No, the cat conv is there to convert most of the harmful gases in the exhaust into something harmless. In the process, "nothing" is left behind, at least in theory, so a cc can last a very long time.
In reality, soot from the engine can clog it, as you have found out. It also becomes less effective over time, though I believe at 100k it should still be fine, if everything else is OK.
BTW, it needs to be very hot to do it's job properly, which is why it is where it is and not farther down the line. Many newer cars have a small cc right in the exhaust manifold, where it warms up and begins cleaning a lot faster.
The main components of exhaust one wants to get rid of are CO, NOx (various oxides of nitrogen), SO2 (sulfur oxide, dunno what happens to the sulfur, but there's your smell) and various hydrocarbons -- in large part, unburned fuel. They are sent past a large area of platinum and -- through a process of magic, I suppose -- transformed in to CO2 and water.
#2011 of 2519 Re: Quest steering glitch [timberguy]
Aug 21, 2005 (10:14 pm)
I have the same problem with my '94 Quest!

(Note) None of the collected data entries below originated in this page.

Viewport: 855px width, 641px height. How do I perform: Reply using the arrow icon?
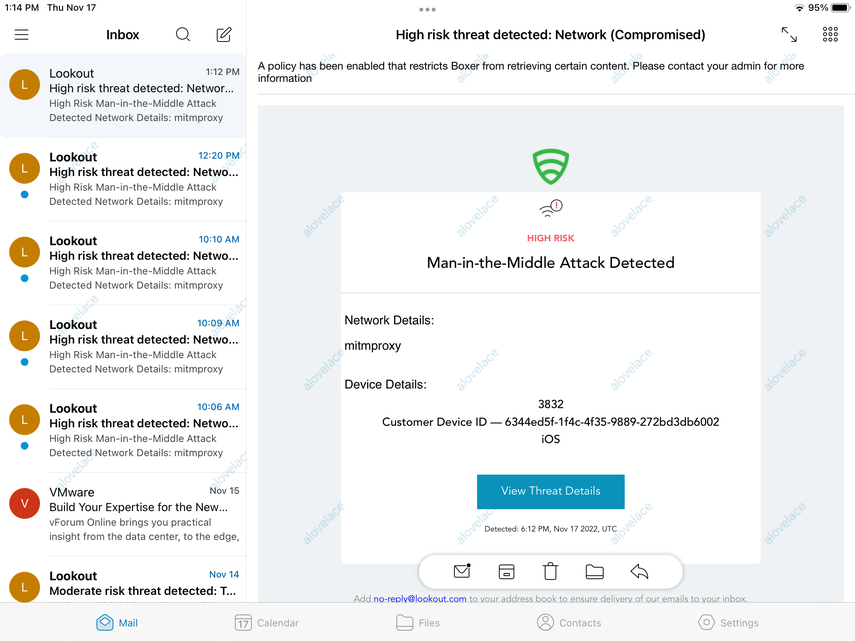[640, 572]
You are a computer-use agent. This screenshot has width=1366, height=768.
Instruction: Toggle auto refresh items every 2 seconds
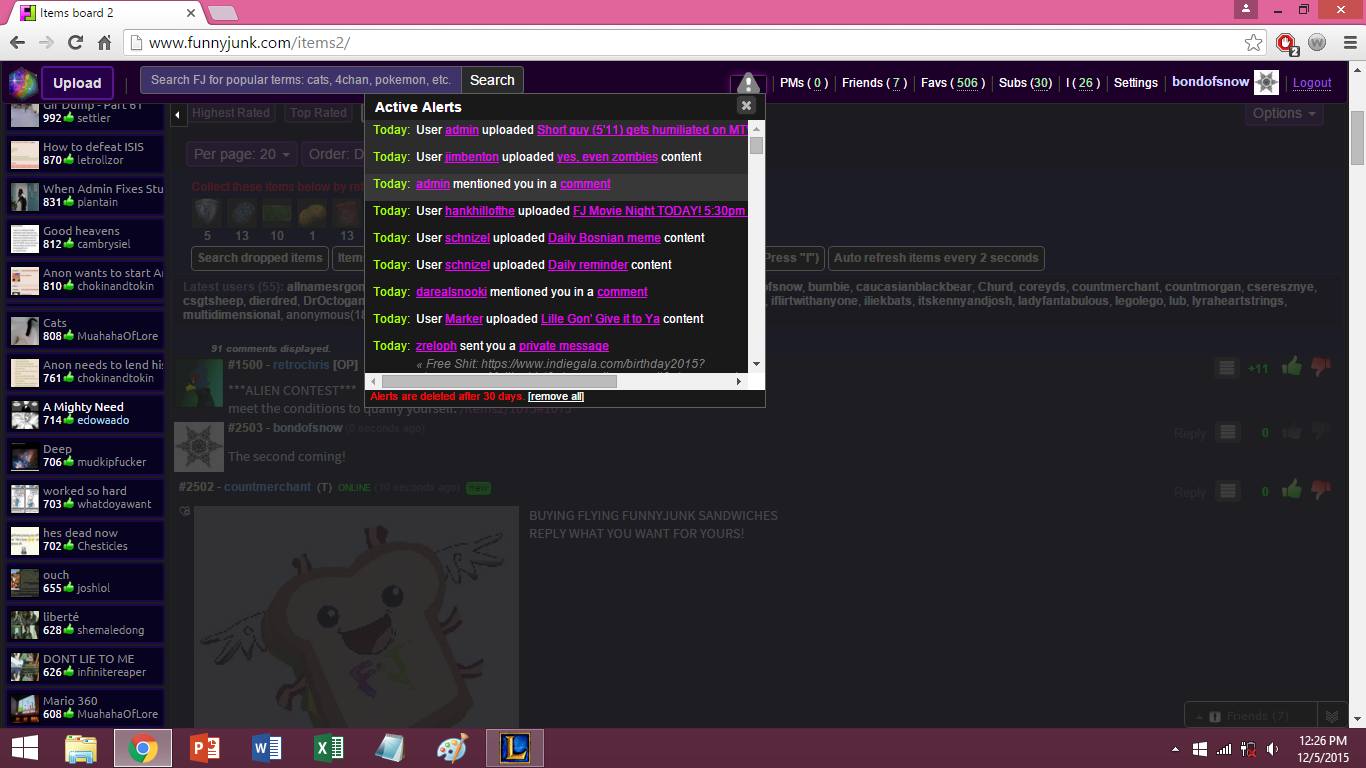click(x=936, y=258)
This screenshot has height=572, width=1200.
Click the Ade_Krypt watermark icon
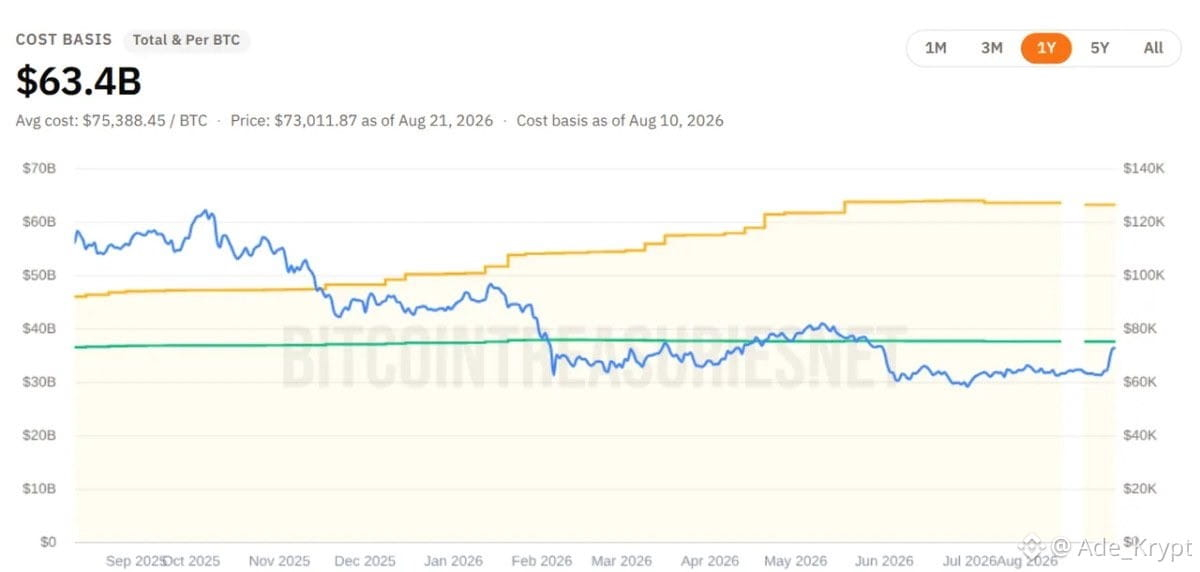pos(1031,547)
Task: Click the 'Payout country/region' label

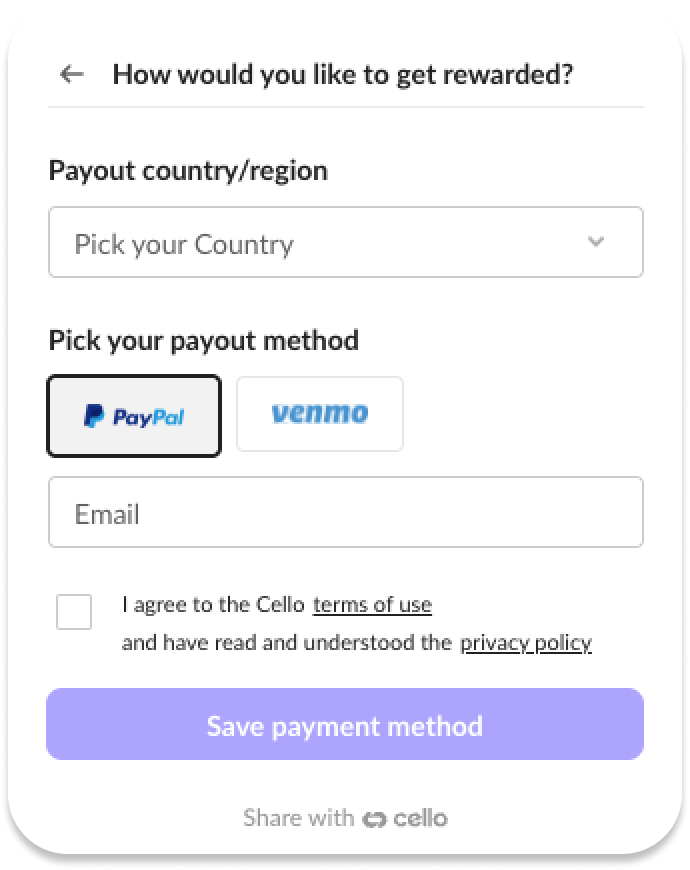Action: tap(188, 171)
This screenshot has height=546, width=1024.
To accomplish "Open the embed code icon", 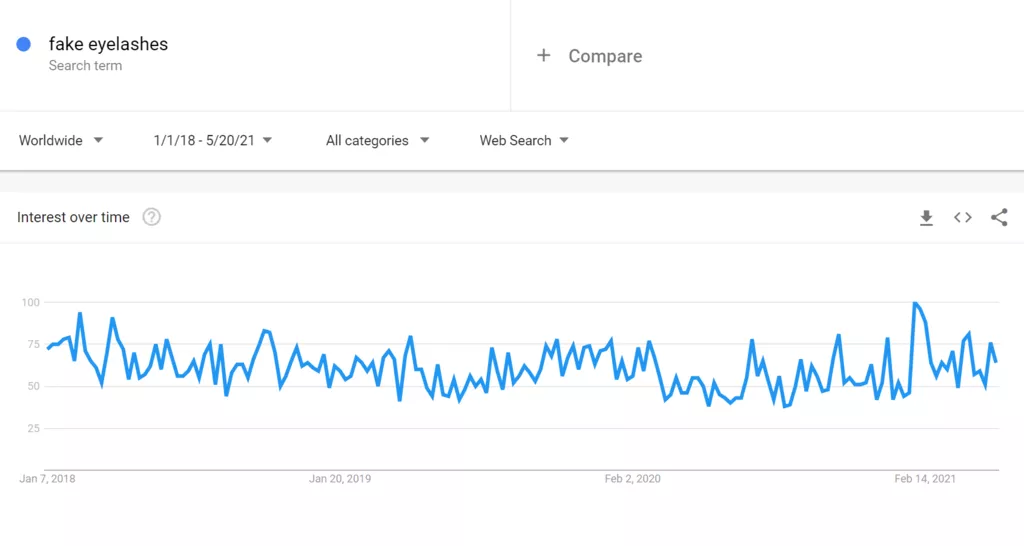I will [x=963, y=217].
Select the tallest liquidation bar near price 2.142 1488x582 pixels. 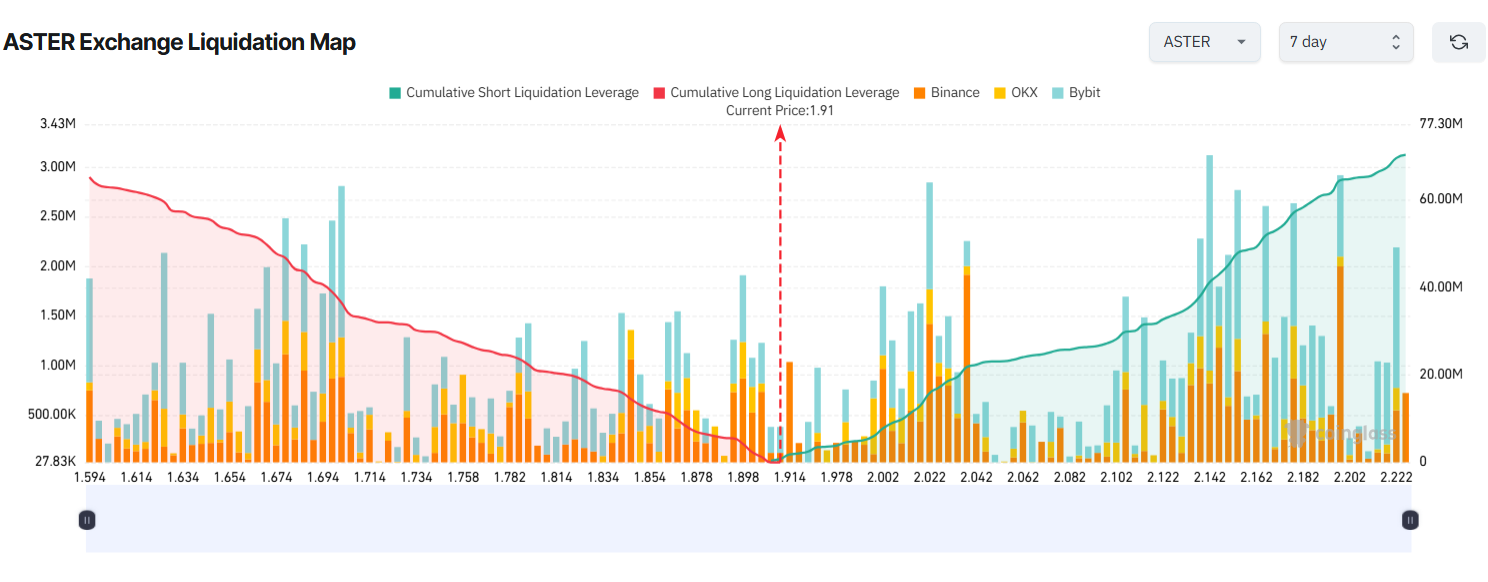click(x=1208, y=300)
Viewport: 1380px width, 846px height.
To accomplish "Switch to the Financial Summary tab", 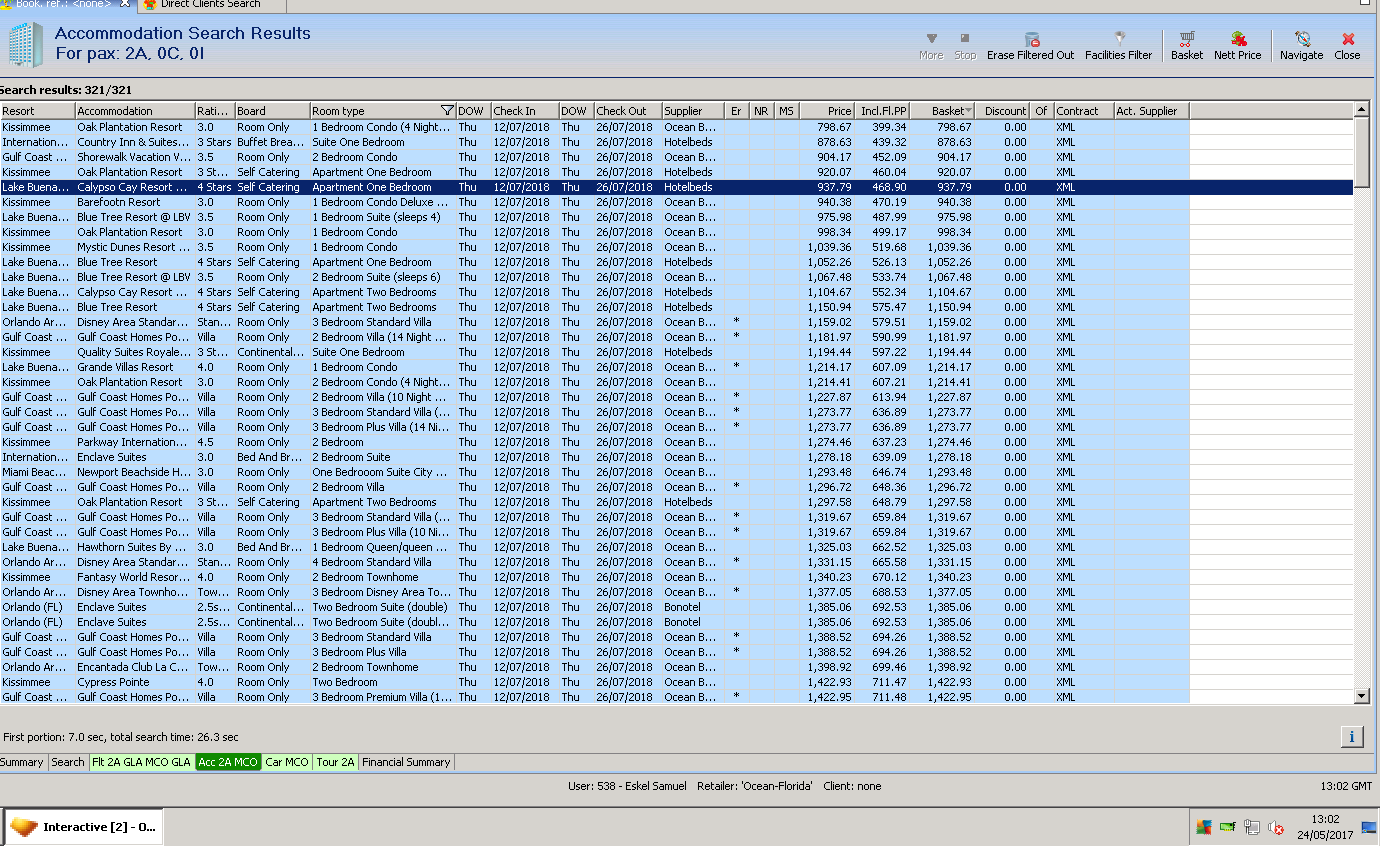I will tap(406, 762).
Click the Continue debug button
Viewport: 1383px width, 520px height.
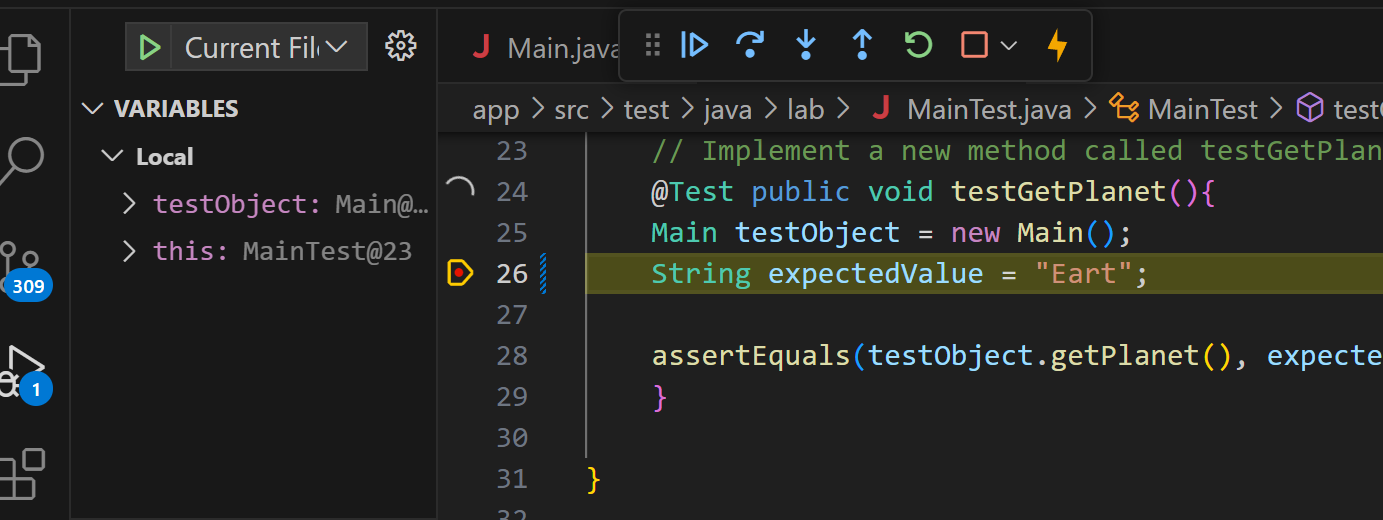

Did you ever get an answer about this problem?
DON'T fall for a pricey "gotta replace the rack & pinion"... If the fluid is not leaking that is not the problem.....
I had a mechanic tell me that it just needed to have a Power Steering Flush......that usually when something like this happens, trash in the system is usually the problem.
I did have that same mechanic do this type of flush (GREAT shade-tree mechanic)..... It did work......for a while. Now, I need to do that flush again (if that is indeed the solution), however, no one knows how to contact him.....
Can anyone give me some pointers on how to do this flush myself?